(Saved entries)
—————
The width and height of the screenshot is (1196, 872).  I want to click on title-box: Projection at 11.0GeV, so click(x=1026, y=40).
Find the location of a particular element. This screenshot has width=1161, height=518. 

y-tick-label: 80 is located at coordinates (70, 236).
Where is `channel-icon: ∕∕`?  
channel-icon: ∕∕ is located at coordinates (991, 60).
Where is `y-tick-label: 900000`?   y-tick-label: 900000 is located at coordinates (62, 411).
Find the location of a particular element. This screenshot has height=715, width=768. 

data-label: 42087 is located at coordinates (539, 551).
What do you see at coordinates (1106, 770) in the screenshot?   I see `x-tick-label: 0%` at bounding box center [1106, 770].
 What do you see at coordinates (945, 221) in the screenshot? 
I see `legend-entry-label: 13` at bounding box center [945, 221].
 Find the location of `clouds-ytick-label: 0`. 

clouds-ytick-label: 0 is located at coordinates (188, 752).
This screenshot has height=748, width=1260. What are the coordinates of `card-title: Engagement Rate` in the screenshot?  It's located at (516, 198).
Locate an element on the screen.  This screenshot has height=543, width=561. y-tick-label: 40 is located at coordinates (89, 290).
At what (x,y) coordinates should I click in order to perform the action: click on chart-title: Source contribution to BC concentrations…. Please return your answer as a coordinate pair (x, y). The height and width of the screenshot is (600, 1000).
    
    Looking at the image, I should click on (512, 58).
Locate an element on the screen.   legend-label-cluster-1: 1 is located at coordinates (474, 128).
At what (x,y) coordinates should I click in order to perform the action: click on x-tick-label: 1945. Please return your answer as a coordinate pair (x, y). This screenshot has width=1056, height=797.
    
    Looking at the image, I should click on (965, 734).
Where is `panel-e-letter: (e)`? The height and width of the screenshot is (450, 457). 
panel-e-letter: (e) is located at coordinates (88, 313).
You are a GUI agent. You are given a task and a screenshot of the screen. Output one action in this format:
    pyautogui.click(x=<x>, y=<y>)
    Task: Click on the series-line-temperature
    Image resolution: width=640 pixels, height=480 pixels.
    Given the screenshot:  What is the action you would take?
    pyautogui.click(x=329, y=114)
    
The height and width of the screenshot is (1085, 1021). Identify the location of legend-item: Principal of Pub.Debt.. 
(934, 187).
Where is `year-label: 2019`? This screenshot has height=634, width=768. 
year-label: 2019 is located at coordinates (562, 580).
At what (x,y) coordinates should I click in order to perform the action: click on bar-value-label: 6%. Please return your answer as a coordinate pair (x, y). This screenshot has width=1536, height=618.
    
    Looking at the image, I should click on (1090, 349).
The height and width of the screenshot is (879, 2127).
—————
**EXERCISE PROMPT**.
Retype the lines above exactly, starting with the line that contains "has height=634, width=768." and ending with the line that contains "year-label: 2019 is", including both.

**YOUR RESPONSE**.
Where is `year-label: 2019`? This screenshot has height=634, width=768. 
year-label: 2019 is located at coordinates (562, 580).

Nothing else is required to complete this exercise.